What are the desirable key properties of the module:

  • enough of essential functionality for other modules so that they don't have to reimplement it.
  • basic data structures and infrastructure to be used jointly by other modules, to connect them together and provide smooth data flow. By infrastructure we mean memory management, parallel computing framework, HAL, error handling, logging & tracing, basic I/O etc.
  • highly efficient with small overhead.
  • multi-level API to enable both high-level pipeline-style use and more advanced use where efficient parallel kernels in other modules can reuse low-level primitives from the core module.
  • compact size and small footprint (including low compile-time overhead)

A bit of history and why core module should be somewhat like Python's numpy

OpenCV's Core module in its current form has been created in ~2009, where cv::Mat, a multi-dimensional dense array, has been introduced as a complete replacement for CvMat, CvMatND and IplImage. The whole OpenCV API has been reconstructed (before 2009 it was a C API) around this cv::Mat and a few other basic structures like std::vector<> (to handle point clouds etc.). The idea behind combinding image, matrix and multi-dimensional array (tensor) has been borrowed from Matlab, where toolboxes, including image processing toolbox, basic linear algebra toolbox, Jean-Yves Bouguet camera calibration toolbox etc. all happily use Matlab matices and so it's super-easy to create pipelines that use algorithms from different areas.

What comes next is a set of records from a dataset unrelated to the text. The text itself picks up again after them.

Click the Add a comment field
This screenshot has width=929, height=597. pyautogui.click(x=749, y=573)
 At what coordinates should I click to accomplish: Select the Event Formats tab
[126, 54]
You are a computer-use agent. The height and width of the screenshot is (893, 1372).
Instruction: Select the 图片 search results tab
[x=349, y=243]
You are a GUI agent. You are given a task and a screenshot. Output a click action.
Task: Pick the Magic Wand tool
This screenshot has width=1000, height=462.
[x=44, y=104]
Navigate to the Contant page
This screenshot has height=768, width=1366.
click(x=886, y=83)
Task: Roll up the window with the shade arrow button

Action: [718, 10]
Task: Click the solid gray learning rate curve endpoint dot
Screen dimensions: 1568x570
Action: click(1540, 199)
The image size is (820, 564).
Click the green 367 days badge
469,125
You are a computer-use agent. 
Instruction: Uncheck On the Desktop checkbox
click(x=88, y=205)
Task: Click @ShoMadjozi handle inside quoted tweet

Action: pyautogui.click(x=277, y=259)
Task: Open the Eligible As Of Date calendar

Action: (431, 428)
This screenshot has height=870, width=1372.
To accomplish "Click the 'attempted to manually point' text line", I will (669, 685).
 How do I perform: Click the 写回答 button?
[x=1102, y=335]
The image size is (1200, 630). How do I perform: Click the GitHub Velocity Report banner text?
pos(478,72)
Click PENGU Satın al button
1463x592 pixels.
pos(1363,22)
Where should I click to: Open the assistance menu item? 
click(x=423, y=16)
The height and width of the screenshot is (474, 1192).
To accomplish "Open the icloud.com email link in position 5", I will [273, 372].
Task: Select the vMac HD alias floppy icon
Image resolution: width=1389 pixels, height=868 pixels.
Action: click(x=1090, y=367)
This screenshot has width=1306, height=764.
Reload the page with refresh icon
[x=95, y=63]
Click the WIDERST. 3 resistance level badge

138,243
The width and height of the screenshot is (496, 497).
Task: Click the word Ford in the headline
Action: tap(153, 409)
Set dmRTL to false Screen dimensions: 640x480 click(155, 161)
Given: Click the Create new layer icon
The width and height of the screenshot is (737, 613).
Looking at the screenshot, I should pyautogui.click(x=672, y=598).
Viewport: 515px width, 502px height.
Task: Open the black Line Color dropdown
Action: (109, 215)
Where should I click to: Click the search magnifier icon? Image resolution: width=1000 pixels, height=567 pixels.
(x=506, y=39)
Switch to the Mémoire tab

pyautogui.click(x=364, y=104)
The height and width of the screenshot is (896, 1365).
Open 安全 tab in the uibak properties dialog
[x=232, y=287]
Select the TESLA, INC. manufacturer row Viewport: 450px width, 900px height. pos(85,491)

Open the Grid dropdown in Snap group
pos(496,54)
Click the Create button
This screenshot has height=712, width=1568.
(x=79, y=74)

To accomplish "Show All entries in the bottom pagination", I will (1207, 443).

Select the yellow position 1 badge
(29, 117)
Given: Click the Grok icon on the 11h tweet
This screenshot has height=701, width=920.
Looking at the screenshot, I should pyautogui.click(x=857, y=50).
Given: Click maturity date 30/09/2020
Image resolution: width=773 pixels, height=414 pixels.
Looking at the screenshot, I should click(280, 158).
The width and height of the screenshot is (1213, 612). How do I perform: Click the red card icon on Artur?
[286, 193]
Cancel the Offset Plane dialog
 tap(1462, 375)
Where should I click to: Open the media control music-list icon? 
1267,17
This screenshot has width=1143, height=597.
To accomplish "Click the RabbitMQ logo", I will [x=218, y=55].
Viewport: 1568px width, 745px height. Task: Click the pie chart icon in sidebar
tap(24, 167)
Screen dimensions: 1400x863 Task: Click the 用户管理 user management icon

It seems that Python's famous numerical extension numpy borrowed the same idea and also implemented ubiquitous matrix/array type called ndarray there. On top of numpy some bigger packages have been developed like scipy, scikit-learn etc. An efficient and yet quite comprehensive set of basic operations extended by the derived packages mostly eliminated the problem of very low speed of manually-written Python code (because all the kernels in numpy are implemented in efficient C or Fortran). That suddenly made Python a sound substitution for Fortran & Matlab in the new century.

With the rise of Deep Learning the idea has been greatly extended. Efficient, GPU-accelerated, comprehensive set of operations (very similar to numpy) that can be put together into graphs, together with automatic differentiation tools, formed the foundation of the modern Deep Learning technology. If one looks at PyTorch, Tensorflow, JAX, ONNX specification etc., he/she will find many similarities with numpy. In particular, many ONNX operations follow numpy quite closely and use numpy for illustration of those operations. Of course, there are some deep learning-specific operations like Convolution or SoftMax or Dropout or Attention, but most of ONNX operations have numpy counterparts.

Python community (since all aforementioned frameworks, except for OpenCV, mainly use Python) noticed this close resemblance of many array processing frameworks and decided to introduce so called Python array API standard. It's clear that this is emerging standard, as its API lacks some important numpy functionality, some important PyTorch/ONNX operations, it lacks the notion of an external accelerator (like GPU or NPU) where user may want to transfer array/tensor to, perform a set of operations there and transfer the results back. This is crucial functionality for deep learning frameworks, for OpenCV, its deep learning module and its GPU-accelerated image processing functionality etc. So the standard will definitely evolve, but it makes sense for us in OpenCV 5 to comply with it more or less even now. Besides implementation of already specified API, for us it's opportunity to offer extra kernels to the community that are important for computer vision and image processing use cases.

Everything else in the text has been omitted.